How long can people expect to be sore?
DOMS begins fairly soon after exercise and typically peaks between 24 and 72 hours. It has generally dissipated within 6 - 7 days depending on the mode, intensity and duration of exercise, as well as the fitness status of the performer. While the soreness is delayed and can range from mild to debilitating pain, DOMS also produces immediate weakness in the affected muscle that generally lasts a similar length of time to the soreness. DOMS can also produce swelling, tense muscles, reduced coordination and a limited range of range in of motion.

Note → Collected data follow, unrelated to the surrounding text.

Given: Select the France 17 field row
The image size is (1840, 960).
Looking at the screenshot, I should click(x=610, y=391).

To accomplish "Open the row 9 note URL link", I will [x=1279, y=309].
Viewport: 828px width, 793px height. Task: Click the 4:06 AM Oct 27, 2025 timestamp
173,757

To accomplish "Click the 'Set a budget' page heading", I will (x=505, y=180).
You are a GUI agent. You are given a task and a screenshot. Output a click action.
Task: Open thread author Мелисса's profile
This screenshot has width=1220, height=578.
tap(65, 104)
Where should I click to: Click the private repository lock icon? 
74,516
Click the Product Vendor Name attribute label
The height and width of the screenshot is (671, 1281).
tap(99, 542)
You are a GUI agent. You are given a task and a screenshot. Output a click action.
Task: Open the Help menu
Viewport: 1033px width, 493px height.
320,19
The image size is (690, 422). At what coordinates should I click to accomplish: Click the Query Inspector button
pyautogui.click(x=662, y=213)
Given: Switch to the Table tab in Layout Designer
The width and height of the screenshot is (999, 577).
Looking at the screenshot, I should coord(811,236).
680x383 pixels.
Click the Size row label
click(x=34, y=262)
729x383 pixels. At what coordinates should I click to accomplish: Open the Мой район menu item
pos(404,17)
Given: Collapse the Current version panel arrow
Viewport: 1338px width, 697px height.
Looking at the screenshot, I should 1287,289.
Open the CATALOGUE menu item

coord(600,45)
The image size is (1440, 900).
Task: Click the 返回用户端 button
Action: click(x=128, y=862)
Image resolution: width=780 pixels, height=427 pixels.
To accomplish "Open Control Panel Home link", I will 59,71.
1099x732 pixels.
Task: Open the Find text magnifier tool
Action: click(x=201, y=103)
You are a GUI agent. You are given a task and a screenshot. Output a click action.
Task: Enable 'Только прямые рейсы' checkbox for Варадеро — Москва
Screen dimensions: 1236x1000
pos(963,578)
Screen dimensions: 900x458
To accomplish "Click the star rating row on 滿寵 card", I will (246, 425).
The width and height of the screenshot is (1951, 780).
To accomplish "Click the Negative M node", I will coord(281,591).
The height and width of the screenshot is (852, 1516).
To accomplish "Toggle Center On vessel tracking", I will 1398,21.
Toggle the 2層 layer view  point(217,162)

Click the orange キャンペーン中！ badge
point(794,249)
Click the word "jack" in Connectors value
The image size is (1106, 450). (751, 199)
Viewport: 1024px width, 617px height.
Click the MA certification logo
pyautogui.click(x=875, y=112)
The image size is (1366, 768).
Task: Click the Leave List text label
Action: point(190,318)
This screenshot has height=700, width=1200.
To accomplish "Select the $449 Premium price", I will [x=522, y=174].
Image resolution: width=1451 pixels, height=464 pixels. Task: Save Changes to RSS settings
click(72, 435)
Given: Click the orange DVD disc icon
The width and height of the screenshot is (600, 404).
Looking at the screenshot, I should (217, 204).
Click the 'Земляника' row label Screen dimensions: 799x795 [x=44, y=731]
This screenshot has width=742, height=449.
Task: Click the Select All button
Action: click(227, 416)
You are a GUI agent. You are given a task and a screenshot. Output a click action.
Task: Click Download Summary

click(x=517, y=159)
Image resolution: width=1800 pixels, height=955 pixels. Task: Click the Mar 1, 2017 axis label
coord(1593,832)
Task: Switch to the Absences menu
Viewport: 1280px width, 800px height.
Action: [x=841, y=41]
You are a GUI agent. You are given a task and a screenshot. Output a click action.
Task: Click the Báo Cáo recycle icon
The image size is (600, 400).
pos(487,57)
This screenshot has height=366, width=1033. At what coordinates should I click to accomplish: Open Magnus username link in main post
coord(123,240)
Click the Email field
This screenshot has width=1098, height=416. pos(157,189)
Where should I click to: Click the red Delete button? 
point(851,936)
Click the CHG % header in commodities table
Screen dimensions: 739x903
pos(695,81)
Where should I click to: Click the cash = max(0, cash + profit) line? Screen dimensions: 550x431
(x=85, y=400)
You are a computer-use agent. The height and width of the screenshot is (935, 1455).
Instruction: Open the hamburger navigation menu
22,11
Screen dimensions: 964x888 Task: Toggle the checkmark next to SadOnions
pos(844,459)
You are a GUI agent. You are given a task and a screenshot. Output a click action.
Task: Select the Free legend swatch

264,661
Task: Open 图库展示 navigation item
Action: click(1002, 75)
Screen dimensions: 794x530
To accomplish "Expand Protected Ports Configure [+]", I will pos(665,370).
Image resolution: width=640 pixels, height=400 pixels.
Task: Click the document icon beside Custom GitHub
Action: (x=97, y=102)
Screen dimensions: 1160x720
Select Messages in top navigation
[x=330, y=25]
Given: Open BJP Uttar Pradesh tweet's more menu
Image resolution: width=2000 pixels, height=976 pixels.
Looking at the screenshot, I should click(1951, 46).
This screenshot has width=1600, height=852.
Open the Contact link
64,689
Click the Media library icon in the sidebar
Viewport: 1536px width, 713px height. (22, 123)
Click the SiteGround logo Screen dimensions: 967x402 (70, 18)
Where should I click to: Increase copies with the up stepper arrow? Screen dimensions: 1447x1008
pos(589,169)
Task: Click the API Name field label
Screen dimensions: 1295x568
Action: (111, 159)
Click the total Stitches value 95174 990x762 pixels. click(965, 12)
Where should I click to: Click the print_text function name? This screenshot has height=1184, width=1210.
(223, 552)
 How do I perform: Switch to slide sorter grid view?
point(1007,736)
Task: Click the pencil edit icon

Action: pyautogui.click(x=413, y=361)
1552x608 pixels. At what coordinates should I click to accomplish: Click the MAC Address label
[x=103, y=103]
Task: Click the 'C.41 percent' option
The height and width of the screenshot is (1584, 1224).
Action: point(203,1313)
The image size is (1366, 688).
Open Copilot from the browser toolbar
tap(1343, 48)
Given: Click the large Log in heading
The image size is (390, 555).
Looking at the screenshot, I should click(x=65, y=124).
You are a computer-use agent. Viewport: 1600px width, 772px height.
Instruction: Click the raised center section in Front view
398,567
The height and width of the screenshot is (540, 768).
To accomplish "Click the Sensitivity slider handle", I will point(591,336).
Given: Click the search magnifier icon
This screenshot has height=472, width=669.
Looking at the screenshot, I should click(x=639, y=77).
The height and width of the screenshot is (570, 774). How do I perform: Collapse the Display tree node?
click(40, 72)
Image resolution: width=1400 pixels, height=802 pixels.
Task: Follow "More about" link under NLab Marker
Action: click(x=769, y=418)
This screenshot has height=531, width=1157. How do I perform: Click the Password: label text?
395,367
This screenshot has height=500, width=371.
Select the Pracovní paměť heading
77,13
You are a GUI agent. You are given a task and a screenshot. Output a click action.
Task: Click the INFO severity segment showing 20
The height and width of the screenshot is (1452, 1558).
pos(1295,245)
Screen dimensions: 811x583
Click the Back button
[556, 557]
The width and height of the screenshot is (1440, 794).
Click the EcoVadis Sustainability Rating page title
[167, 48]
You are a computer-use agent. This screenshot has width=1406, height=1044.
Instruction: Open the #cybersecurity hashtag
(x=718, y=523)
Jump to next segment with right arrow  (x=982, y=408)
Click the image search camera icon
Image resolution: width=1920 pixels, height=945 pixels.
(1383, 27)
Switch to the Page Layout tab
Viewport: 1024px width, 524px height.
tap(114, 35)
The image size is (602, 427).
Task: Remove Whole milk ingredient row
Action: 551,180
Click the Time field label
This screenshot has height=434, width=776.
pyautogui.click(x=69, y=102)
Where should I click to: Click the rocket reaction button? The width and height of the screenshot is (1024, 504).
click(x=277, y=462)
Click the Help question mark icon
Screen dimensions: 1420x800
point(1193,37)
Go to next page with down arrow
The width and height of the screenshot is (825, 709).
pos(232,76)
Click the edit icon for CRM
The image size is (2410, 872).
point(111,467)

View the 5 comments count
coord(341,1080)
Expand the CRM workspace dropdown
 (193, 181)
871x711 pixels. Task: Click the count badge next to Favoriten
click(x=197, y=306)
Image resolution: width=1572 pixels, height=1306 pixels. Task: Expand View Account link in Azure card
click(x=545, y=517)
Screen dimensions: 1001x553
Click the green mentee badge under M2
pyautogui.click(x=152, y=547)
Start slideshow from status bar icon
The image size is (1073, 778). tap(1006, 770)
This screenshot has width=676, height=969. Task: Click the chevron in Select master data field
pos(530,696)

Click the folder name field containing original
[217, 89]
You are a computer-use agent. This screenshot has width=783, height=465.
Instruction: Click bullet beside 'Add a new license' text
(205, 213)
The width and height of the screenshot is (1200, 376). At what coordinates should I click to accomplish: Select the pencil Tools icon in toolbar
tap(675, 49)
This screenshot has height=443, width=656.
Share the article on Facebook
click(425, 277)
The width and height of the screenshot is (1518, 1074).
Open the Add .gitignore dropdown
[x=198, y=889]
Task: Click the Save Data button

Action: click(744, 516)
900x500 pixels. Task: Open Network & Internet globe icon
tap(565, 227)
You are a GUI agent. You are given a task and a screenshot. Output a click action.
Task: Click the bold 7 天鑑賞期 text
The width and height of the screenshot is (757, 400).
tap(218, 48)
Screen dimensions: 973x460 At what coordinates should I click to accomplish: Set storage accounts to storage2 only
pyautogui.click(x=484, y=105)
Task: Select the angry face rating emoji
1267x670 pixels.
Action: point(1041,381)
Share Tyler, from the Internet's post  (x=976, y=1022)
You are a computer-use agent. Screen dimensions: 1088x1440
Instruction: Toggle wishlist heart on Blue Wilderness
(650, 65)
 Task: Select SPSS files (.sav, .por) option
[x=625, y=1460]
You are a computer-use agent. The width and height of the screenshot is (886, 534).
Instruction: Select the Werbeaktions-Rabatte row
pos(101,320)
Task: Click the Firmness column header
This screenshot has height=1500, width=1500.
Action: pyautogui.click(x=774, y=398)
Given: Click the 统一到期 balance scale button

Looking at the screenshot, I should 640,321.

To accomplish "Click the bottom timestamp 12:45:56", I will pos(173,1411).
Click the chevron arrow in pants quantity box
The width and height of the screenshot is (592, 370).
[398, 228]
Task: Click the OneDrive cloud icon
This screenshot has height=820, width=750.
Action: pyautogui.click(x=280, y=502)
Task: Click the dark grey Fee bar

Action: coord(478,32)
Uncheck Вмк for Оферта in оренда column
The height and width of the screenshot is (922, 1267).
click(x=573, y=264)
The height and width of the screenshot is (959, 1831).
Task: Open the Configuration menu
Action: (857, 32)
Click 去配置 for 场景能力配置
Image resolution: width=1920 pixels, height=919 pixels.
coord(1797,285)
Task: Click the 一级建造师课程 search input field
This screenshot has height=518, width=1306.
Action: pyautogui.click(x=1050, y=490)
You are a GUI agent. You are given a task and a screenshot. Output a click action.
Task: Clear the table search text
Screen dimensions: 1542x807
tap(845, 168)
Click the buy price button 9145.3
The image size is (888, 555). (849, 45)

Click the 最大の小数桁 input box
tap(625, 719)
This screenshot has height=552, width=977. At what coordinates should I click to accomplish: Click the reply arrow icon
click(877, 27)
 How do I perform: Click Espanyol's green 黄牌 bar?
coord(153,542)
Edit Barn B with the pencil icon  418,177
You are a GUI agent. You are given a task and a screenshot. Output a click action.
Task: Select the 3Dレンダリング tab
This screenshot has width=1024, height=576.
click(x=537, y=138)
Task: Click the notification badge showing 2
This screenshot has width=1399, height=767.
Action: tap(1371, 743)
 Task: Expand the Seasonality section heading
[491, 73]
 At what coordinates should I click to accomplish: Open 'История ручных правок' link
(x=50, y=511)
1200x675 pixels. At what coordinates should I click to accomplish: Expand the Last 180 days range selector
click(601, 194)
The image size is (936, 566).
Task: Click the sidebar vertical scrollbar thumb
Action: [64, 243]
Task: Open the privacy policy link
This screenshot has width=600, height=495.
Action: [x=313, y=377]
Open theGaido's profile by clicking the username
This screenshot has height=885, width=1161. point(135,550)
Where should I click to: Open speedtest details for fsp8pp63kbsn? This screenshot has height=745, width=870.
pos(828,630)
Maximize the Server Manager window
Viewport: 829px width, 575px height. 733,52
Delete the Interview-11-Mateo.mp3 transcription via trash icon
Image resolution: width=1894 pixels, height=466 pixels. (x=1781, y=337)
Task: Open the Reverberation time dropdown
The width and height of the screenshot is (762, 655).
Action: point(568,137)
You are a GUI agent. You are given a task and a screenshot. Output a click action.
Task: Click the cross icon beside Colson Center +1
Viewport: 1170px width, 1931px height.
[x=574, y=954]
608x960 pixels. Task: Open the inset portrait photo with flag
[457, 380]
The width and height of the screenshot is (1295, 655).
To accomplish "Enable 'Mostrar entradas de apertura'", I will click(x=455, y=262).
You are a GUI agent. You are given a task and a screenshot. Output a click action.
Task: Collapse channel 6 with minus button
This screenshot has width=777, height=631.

In general, time is the only dependable healer for DOMS. While few preventive strategies have so far been discovered, a number of approaches have been proposed to treat or minimize the effect of DOMS. These can be categorized as physiological, mechanical and nutritional:
As its name implies, an initial bout of eccentric exercise reduces the impact of DOMS in future bouts. So, for example, an initial session of downhill running would produce significant DOMS. However, a second, similar, downhill run would produce far less DOMS, and this adaptation would continue to reduce muscle soreness over several sessions. A similar affect occurs in weight training, as long as the initial lifts were at or close to maximum. Studies have shown that working at 50% of a maximal eccentric load did not provide protection against a subsequent maximal bout. The repeated bout effect is by far the most effective method of ‘preventing’ DOMS. Easy paced exercise such as walking, jogging or cycling is generally accepted as an effective method of reducing DOMS. However the reduction in discomfort is temporary and disappears soon after the exercise has ended.
Some research has suggested that post-exercise massage and/foam rolling soon after exercise can help reduce DOMS. The mechanisms of this are unclear, though it may be related to a physical ‘flushing out’ of the edema-related fluid in the muscle. Also, the benefit appears to be only related to soreness with no impact on DOMS-related muscle weakness. One potential obstacle to this approach is that on occasion DOMS-effected muscles can be tender to the touch and massage would be contra-indicated.
Compression garments are typically associated with medical and/or therapeutic treatments. More recently however, they have been studied for the relief of DOMS. Research has shown that wearing compression clothing, including both compression socks and compression tights, relieves the soreness and weakness associated with DOMS-producing exercise. A personal fitting is recommended if this approach is adopted, since the benefits of compression clothing are likely to vary with the particular garment, how well it fits and therefore the pressure that is provided. No research to date has investigated the effect on post exercise recovery of wearing compression clothing during DOMS-producing exercise.
Muscles begin to repair themselves after DOMS-related damage and an optimal nutritional approach will speed this process. Most research has shown that protein intake will reduce muscle weakness after DOMS-producing exercise. However, while carbohydrate alone has no effect on DOMS, a mixture of protein and carbohydrate in a ratio of approximately 1:3 has been shown to be far more effective than protein and carbohydrate taken separately. The timing of such mixtures is also important: they need to be taken not later than 2 hours after, and preferably immediately after, exercise for their greatest effect. Dietary intake prior to exercise has been shown to have no effect on DOMS.